La position particulièrement proche de l’adulte vis-à-vis de ses œufs, associée aux stades de croissance avancés des embryons et à leurs températures d’incubation estimées élevées, fournit un soutien solide à l’hypothèse de couvaison. « Les bébés étaient presque prêts à éclore, ce qui signifie sans aucun doute que cet oviraptoridé avait entretenu son nid pendant assez longtemps. Ce dinosaure était un parent attentionné, qui a finalement donné sa vie tout en nourrissant ses petits », explique Lamanna.
Des comportements similaires aux oiseaux modernes
Détail intéressant : les paléontologues ont remarqué que les embryons de la couvée se trouvaient à différents stades de développement, ce qui suggère la présence d’éclosions asynchrones. Or, les scientifiques pensaient jusqu’à présent que cette caractéristique particulière était apparue beaucoup plus tard, chez certains types d’oiseaux seulement. Ces résultats démontrent que l’évolution de la biologie de la reproduction chez les archosaures de la lignée des oiseaux était un processus complexe plutôt que linéaire et incrémentiel, et suggèrent que certains aspects de la reproduction des théropodes non aviaires étaient uniques à ces dinosaures.
La plupart des oiseaux modernes attendent que tous leurs œufs soient pondus avant d’entamer l’incubation, ce qui conduit à une éclosion synchrone. De la même façon, il se peut que les oviraptors aient attendu que l’ensemble des œufs soient pondus avant de les couver ; en effet, les chercheurs estiment possible que les œufs situés au plus haut du nid se soient développés plus rapidement, car ils étaient plus proches de l’adulte couvant. Cette hypothèse nécessite toutefois plus de preuves avant d’être retenue et l’éclosion asynchrone pourrait aussi avoir d’autres explications.

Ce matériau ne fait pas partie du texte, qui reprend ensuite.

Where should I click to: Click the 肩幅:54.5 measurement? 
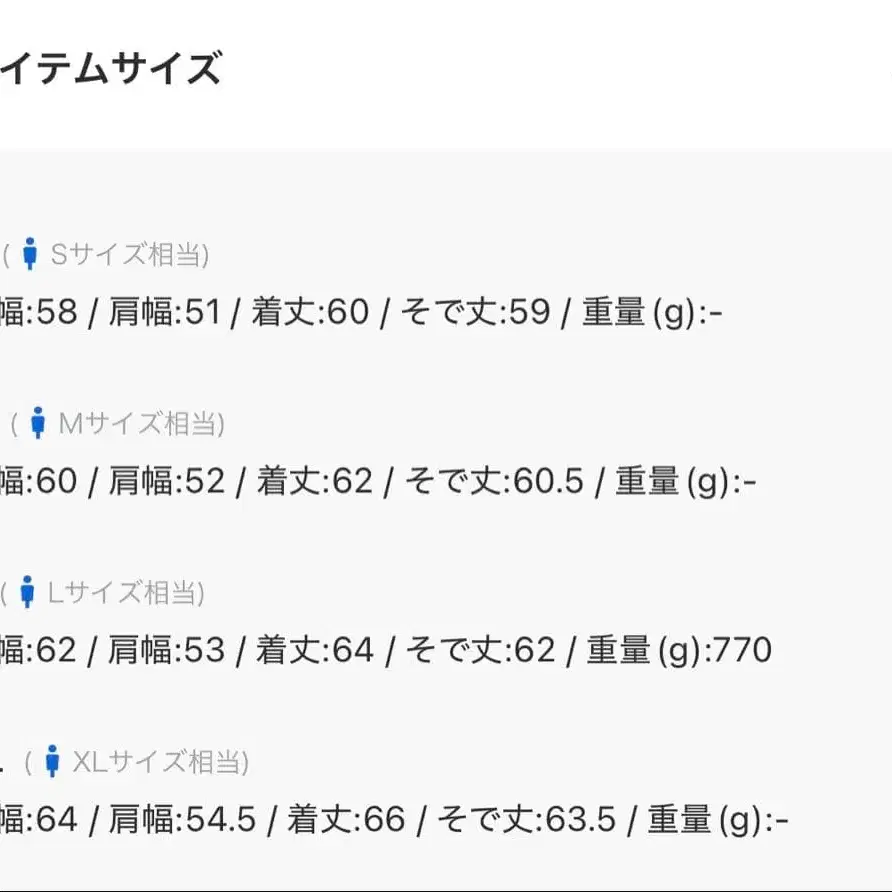182,821
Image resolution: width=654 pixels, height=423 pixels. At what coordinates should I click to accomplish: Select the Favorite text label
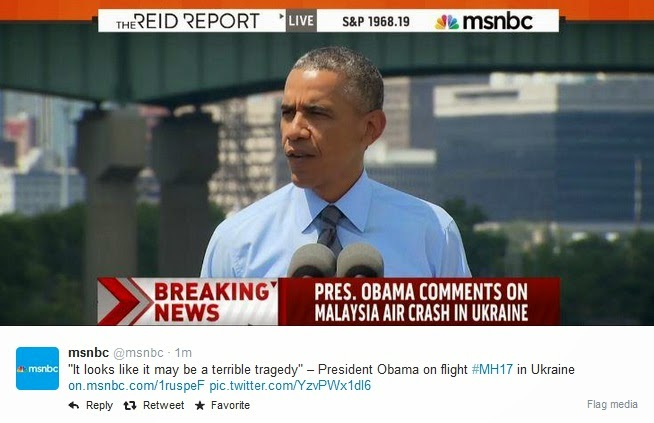(230, 405)
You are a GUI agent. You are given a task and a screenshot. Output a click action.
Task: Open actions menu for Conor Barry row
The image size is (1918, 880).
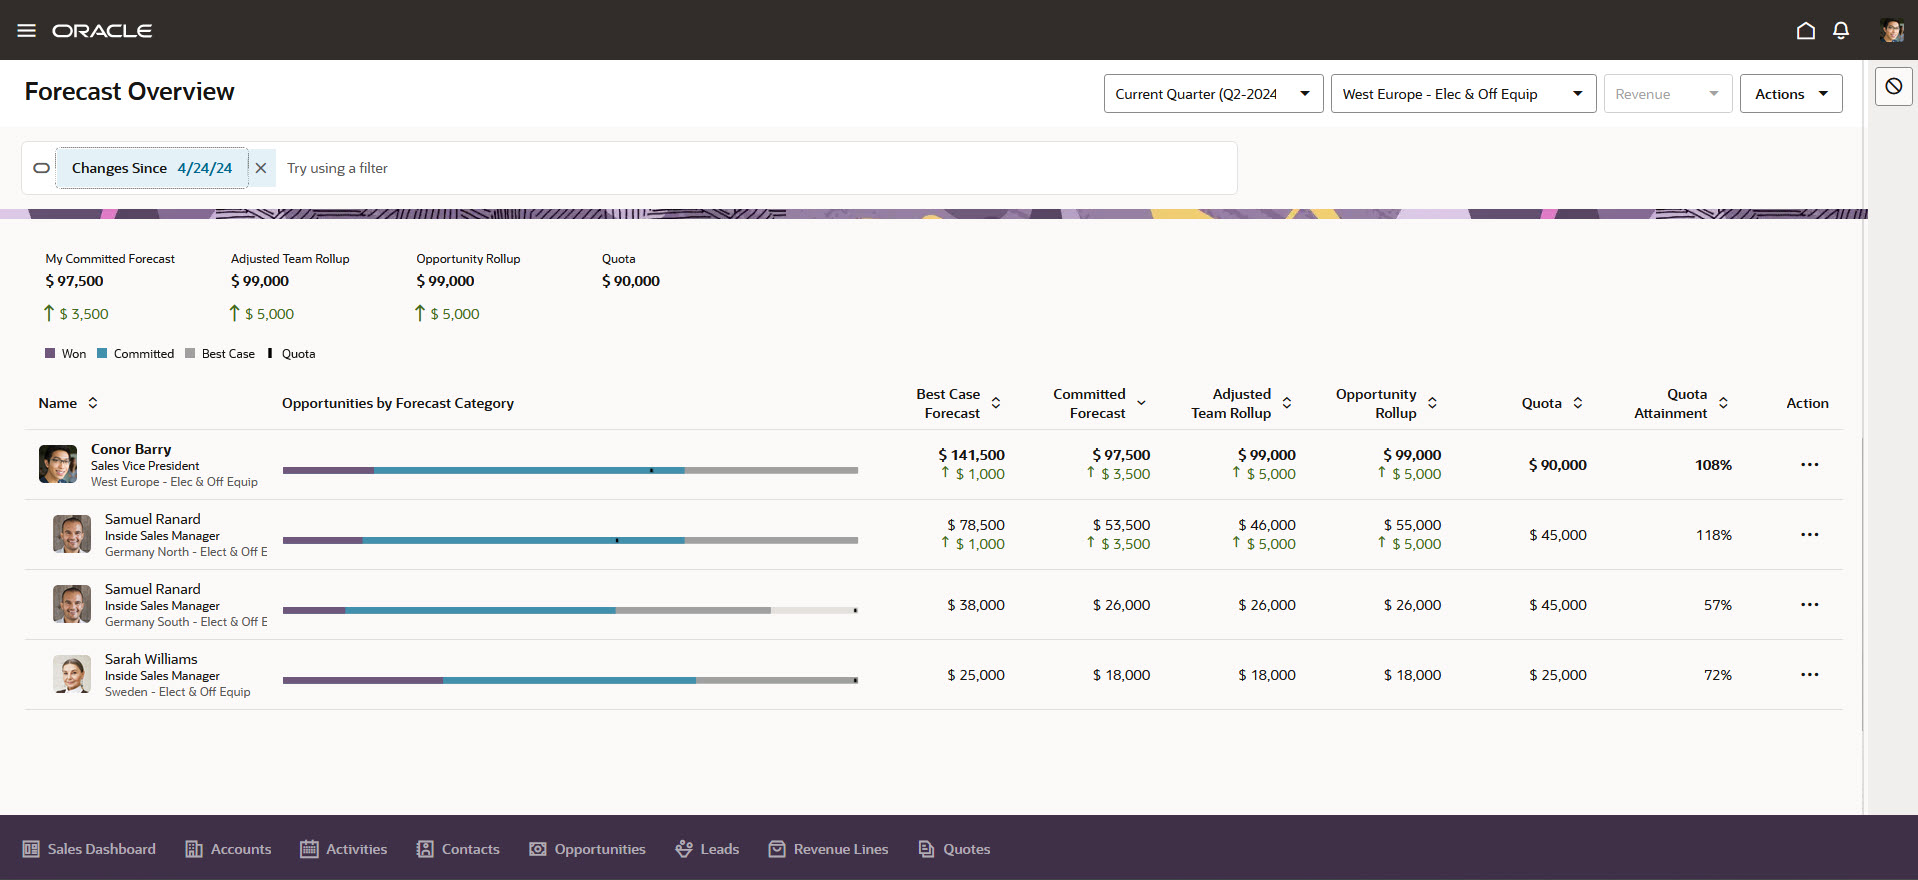pos(1809,465)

En attendant, cette découverte suggère que les oviraptors ont plusieurs points communs avec les oiseaux modernes. Le parent fossilisé pourrait être un mâle, ce qui suggère que les deux parents participaient à la couvée — un phénomène que l’on observe par exemple chez les mâles et femelles autruche, qui couvent leurs petits à tour de rôle. À noter que le sexe du fossile n’a pas été catégoriquement identifié, mais des études antérieures de nids de théropodes ont déjà mis en évidence le rôle des mâles dans la couvaison.
Enfin, le fossile a également apporté de nouvelles informations sur le régime alimentaire de ces dinosaures : pour la première fois, de petites pierres ont été retrouvées dans l’estomac de l’animal ; elles ont vraisemblablement été ingérées pour faciliter la digestion. Un autre point commun avec les oiseaux modernes.